A: No, I don’t think so. Because the general purpose force — Army battalions, Marine Corps battalions, are out on patrol every single day and the things that you’re doing are reconnaissance of market activity, and key leader engagements to promote increased conflict resolution at the district level as opposed to at the informal level. That’s not making the news. Nobody came out when I had shuras, that wasn’t sexy, but when a drone drops a bomb on somebody, hell, everybody in the news wants to see that. So that, because there’s so much less kinetic in the effect that we’re achieving, there’s so much less attention paid to it.

But that’s the success — that bomb, probably did a lot towards counterterrorism, didn’t do a lot towards counterinsurgency other than eliminate some of the enemy that would affect the population against the benefits of their host nation government and their host nation security force are providing. So the two are absolutely mutually benefiting each other. You get the population onboard and they’re willing to — they see progress through their host nation government, they’re willing to give more information, generally that information ties more and more to the legitimate threats to both Afghanistan, but also regionally and beyond.

And clearly the elimination of people who are so intent on killing has a tremendous effect on the population and their ability to live a more free life, so the two are complimentary and I don’t think our — and again, I can’t talk to what ISAF you know if there’s been a change in their strategy for an increased focus on counterterrorism, you know, our focus is set the conditions for the host nation government to be the sole provider for the populace and the host nation security force to be the sole agent of security — that’s their focus and part of that is letting people who are specifically trained to execute counterterrorism operations and those that are in the battlespace working day by day with the Afghans and the Iraqis as well by the way, to set those conditions for that long-lasting, self-sustaining victory.

Q: Can you tell me a little bit about your bracelet there? 

A: Yea, these are [the names of] the soldiers that we didn’t bring home from Afghanistan from my last tour.

Q: You wear it every day? 

A: Never forget them.

Q: Is there anything else that I’m missing? 

A: The principles that we had in place that even before 324 — 324 as it currently stands is still a rewrite of an older document and a lot of the principles still stayed the same.

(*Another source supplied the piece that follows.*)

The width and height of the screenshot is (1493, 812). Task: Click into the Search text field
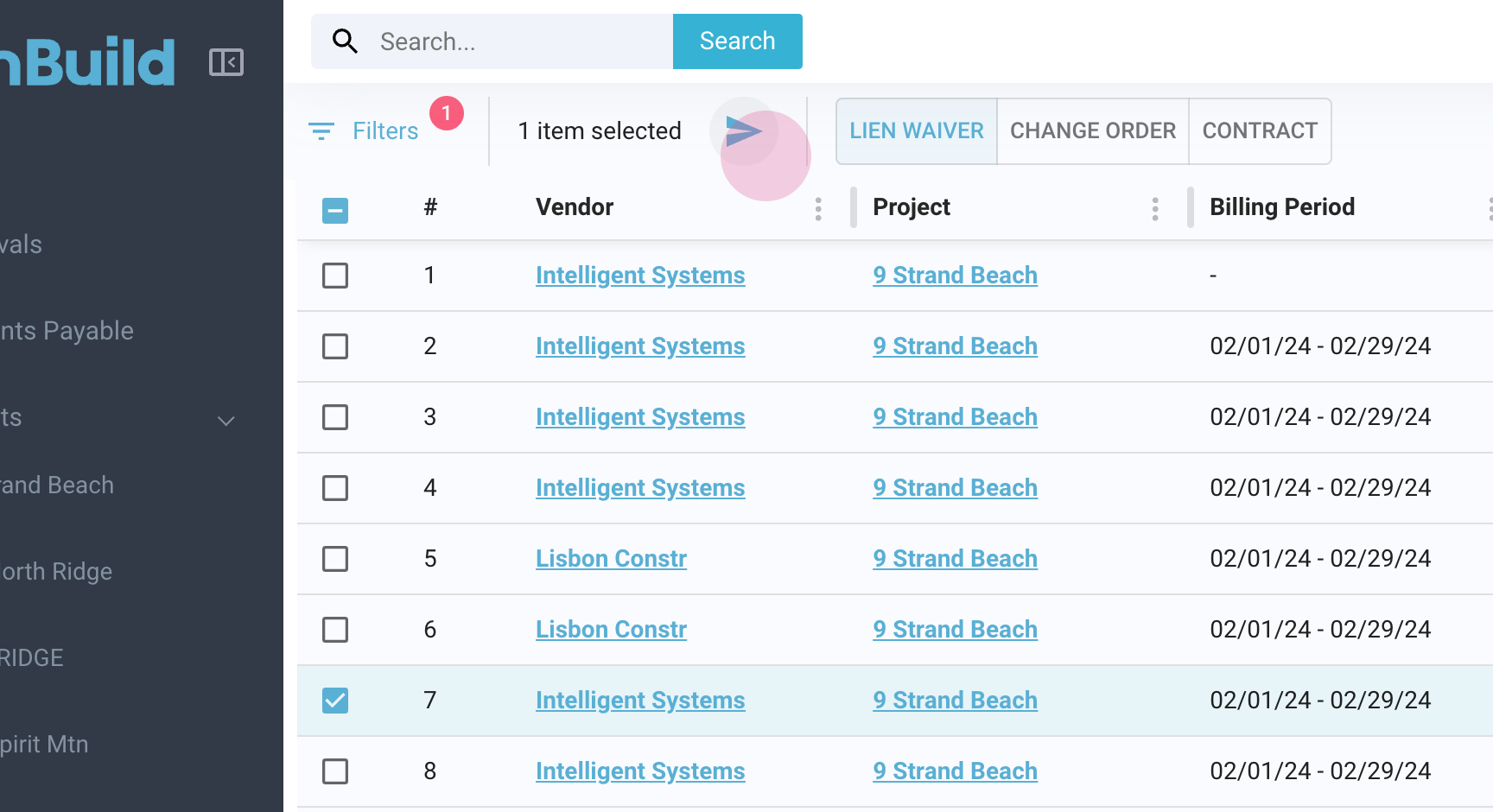click(x=518, y=41)
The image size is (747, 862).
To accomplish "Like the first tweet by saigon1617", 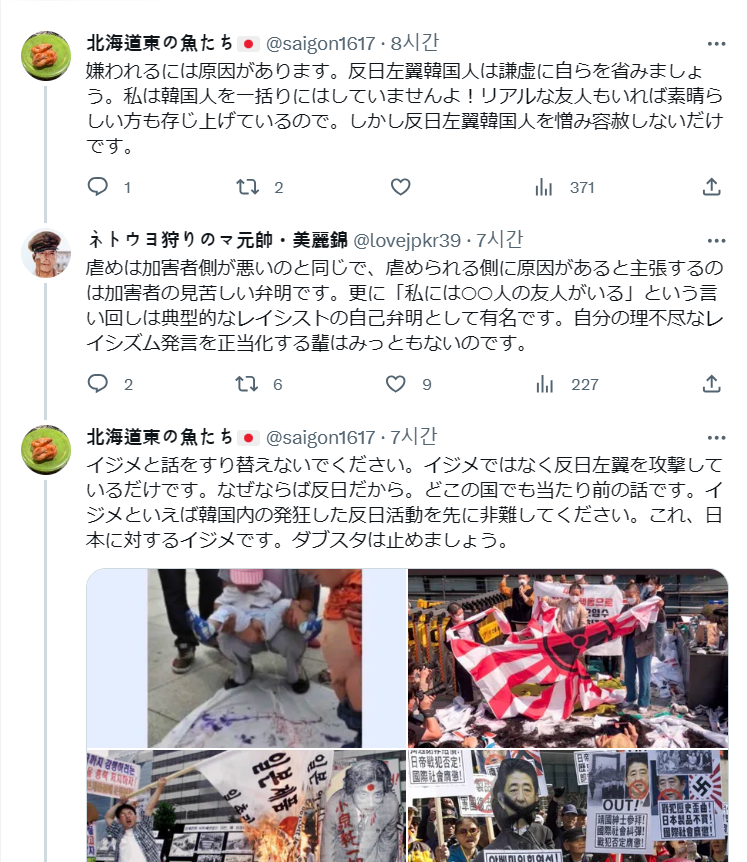I will (400, 187).
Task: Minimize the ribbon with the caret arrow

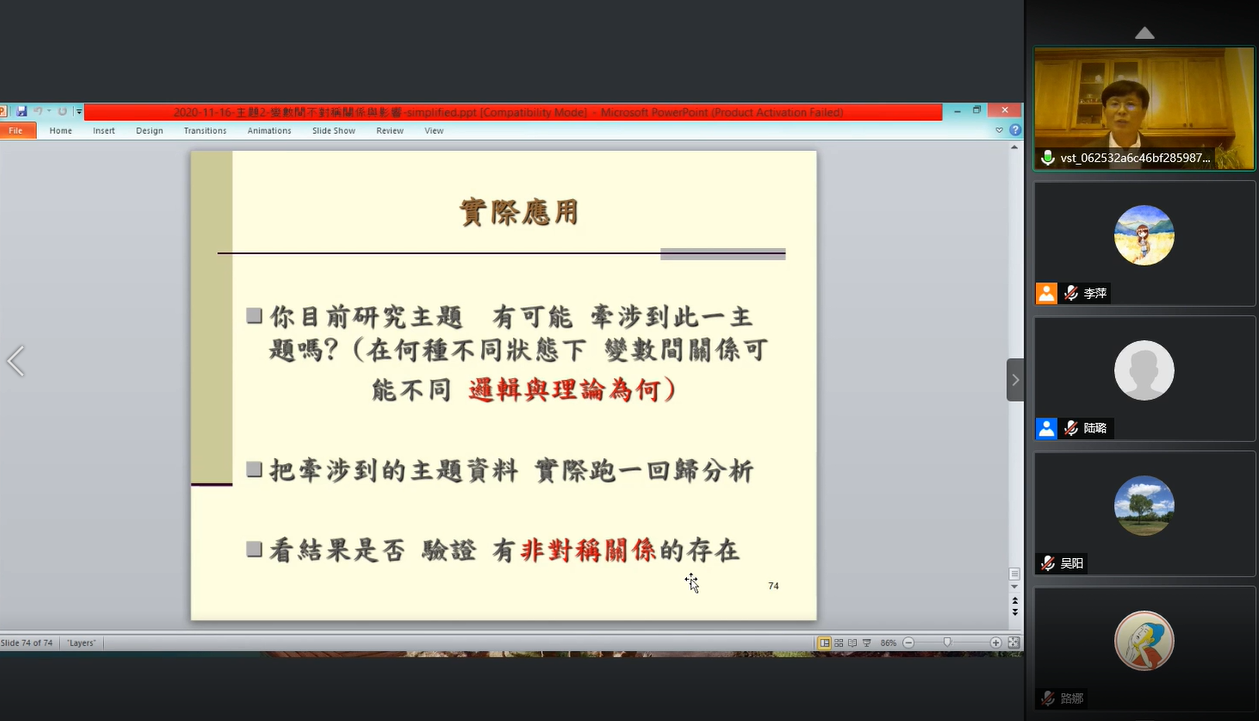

Our principles for fighting a counterinsurgency are still the same and it still requires the capability to do like we said, offensive, defensive operations, and stability operations, and all three of them, and based on the conditions on the ground dictate which one takes primacy. It takes a specially trained force to be able to do that.

It takes a well-educated force to do that, it takes a bunch of tremendously agile leaders to do that, and I’m not certain our nation recognizes just how good our force is, to be able to do what they’ve done for the last 10 years, and to grow to wear we are now. Not strength-wise but the intellectual capacity to solve the most difficult problems on the planet. It’s pretty awe inspiring. so I’ll just tell you I am really proud of the guys that are over there fighting it right now because it’s tough.

And they are doing tremendous work — it’s really hard to look a kid in the eye and go today you are not going out there on a hunt, that’s what you went into your recruiter’s office to do, today you’re going out there to talk to an elder and find out why they didn’t participate in a shura yesterday and that’s going to get us closer to winning than anything you’re doing to do on the hunt.

And when soldiers accept that and internalize that and go out and execute that, that nests, that end state, all the way out to the ISAF level — it’s hugely important and tremendously difficult and they’re doing it with absolute precision every day.